The clause works with the trading limits and employment provisions, since ice-bound regions are often among the excluded areas and the master's overriding duty to keep the ship safe applies. It addresses how time and cost are treated when ice prevents the ordered employment, and how the off-hire and safe-port considerations interact when the vessel cannot safely carry out the charterer's instructions because of ice.
Commercial effect
The clause allocates ice risk within the time charter framework, where the charterer has commercial control but the owner retains the ship. By restricting orders into dangerous ice and preserving the master's right to refuse, it protects the vessel while leaving the charterer free to employ her safely elsewhere. The treatment of time during an ice obstruction determines whether the charterer keeps paying hire when it cannot use the ship as it wished.
Because ice regions overlap with trading limits and war-style exclusions, the clause is part of the wider framework defining where the charterer may send the ship and on what terms. The consequences of an ice obstruction, for hire, for the ship's position, and for the charterer's employment plans, make the clause commercially significant in trades that touch ice-prone areas.
Owner's perspective
The owner wants firm protection against the charterer ordering the ship into dangerous ice, with the master's authority to refuse clearly preserved. It relies on the clause to keep its asset out of conditions that could trap or damage the vessel, treating ice as a danger that the charterer's commercial freedom must not override, in the same way as the safe-port and trading-limits protections.
The owner also wants the time and cost consequences sensible, so that it is not penalised for the master properly refusing to enter ice, and so that the interaction with off-hire is fair. It negotiates the ice clause alongside the trading limits and employment provisions to keep the boundary between the charterer's control and the ship's safety clear where ice is concerned.
Charterer's perspective
The charterer wants enough freedom to employ the ship in trades that may touch ice-affected areas, with a clause that restricts only genuinely dangerous ice rather than excluding viable employment unnecessarily. It is conscious that an over-cautious refusal could deprive it of a voyage it has planned, so it wants the master's discretion confined to real danger.

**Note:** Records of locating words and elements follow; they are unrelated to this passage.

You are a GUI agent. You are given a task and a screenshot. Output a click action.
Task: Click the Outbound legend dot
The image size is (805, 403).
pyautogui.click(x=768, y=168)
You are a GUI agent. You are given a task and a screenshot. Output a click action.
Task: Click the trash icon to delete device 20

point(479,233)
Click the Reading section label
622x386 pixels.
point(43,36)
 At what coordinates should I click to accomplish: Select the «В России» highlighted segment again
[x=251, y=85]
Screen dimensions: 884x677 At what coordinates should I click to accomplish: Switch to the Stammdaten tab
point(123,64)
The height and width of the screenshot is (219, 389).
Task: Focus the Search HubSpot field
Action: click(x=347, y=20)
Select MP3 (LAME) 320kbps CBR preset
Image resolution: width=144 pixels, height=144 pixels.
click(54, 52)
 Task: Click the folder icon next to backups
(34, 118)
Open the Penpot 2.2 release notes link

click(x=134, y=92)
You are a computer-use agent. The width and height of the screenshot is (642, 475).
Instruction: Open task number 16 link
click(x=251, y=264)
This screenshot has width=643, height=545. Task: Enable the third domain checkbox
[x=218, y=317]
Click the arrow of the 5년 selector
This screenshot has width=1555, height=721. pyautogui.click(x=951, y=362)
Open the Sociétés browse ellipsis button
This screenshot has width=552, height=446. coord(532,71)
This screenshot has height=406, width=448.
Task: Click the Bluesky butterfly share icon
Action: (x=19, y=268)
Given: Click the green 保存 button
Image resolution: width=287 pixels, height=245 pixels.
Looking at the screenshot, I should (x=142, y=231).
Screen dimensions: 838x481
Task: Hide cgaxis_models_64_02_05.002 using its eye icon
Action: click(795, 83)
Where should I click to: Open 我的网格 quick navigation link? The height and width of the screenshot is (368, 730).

The charterer also focuses on the time and hire consequences when ice prevents an ordered employment, wanting the treatment to be fair given that it cannot use the ship as intended. It negotiates the ice clause together with the trading limits, employment, and off-hire provisions so that ice risk is allocated in a way that matches the trades it expects to perform.
Negotiation points
- The restriction on ordering the vessel into ice-affected areas and the master's right to refuse.
- How ice-affected regions interact with the trading limits and excluded areas.
- The treatment of time and hire when ice prevents the ordered employment.
- The threshold of ice danger that justifies the master refusing an order.
Common variations
- A clause barring orders into ice-bound ports beyond a stated danger threshold.
- An ice clause cross-referenced to the trading limits exclusions.
- A clause confirming the master's authority to refuse unsafe ice conditions.
- An ice provision addressing hire and time during an ice obstruction.
Charter party clause wordings vary between standard forms, riders and individual fixtures. This library explains the commercial concept, not your contract — always check the actual charter party you are working with. This is general information, not legal advice.